What is expected: Please find all lines containing "screenshot" in the listing below and copy them.

Exercise material:
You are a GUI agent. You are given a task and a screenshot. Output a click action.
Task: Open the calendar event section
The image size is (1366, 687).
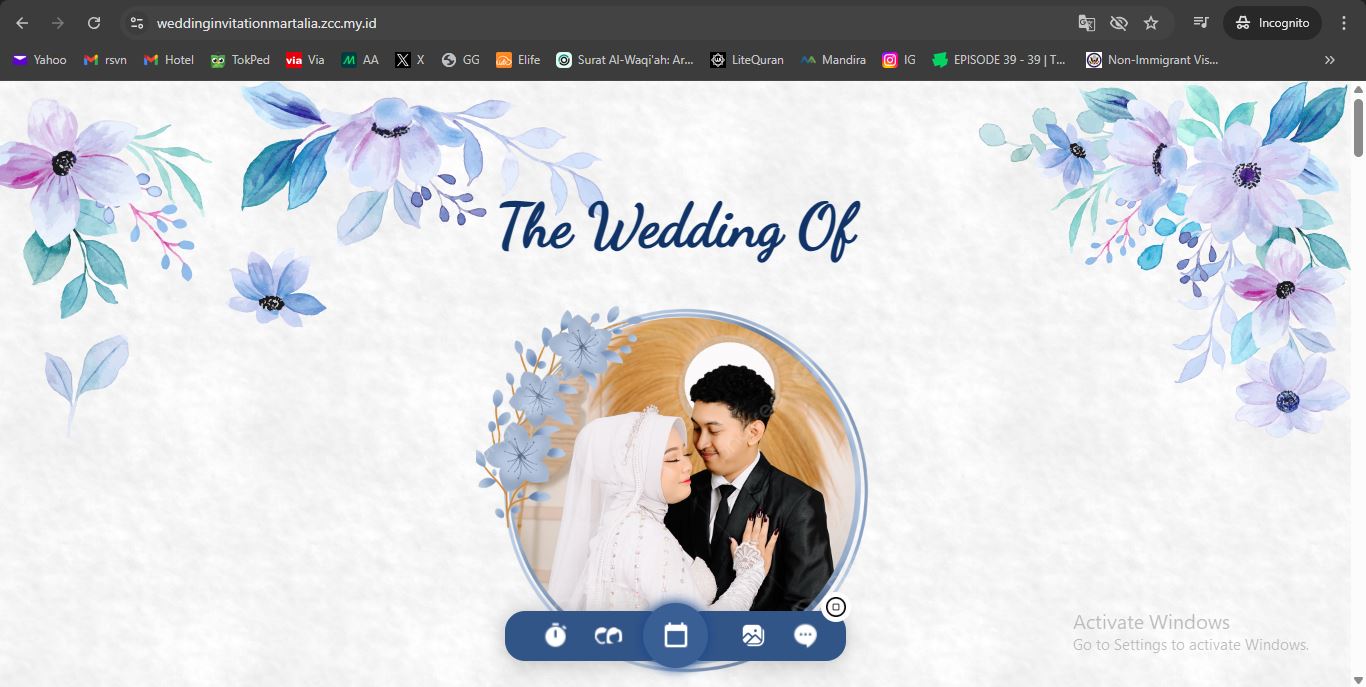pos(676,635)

...

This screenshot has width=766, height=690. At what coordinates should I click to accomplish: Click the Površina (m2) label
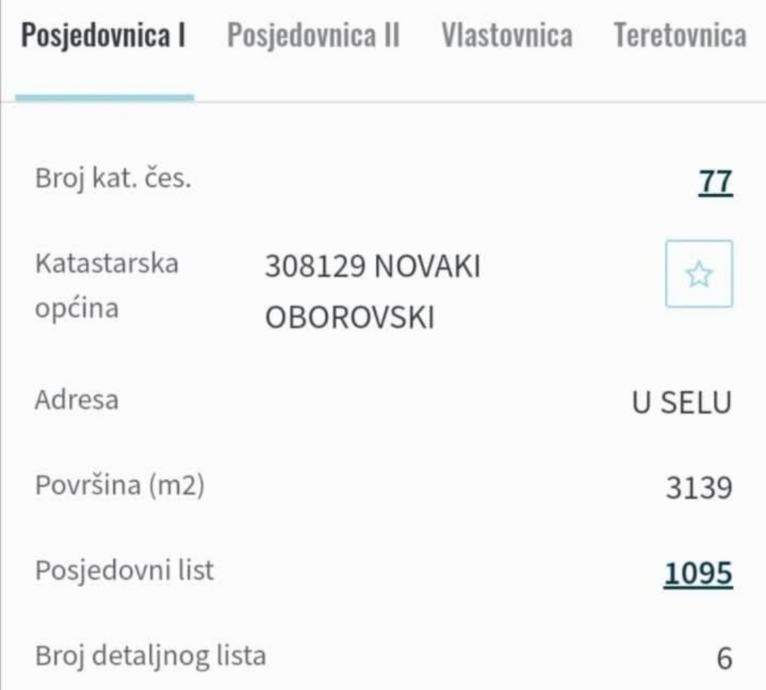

Solution to this task:
You are a GUI agent. You are given a task and a screenshot. Output a click action.
This screenshot has width=766, height=690. At what coordinates should I click to accomplish: Click the Površina (m2) label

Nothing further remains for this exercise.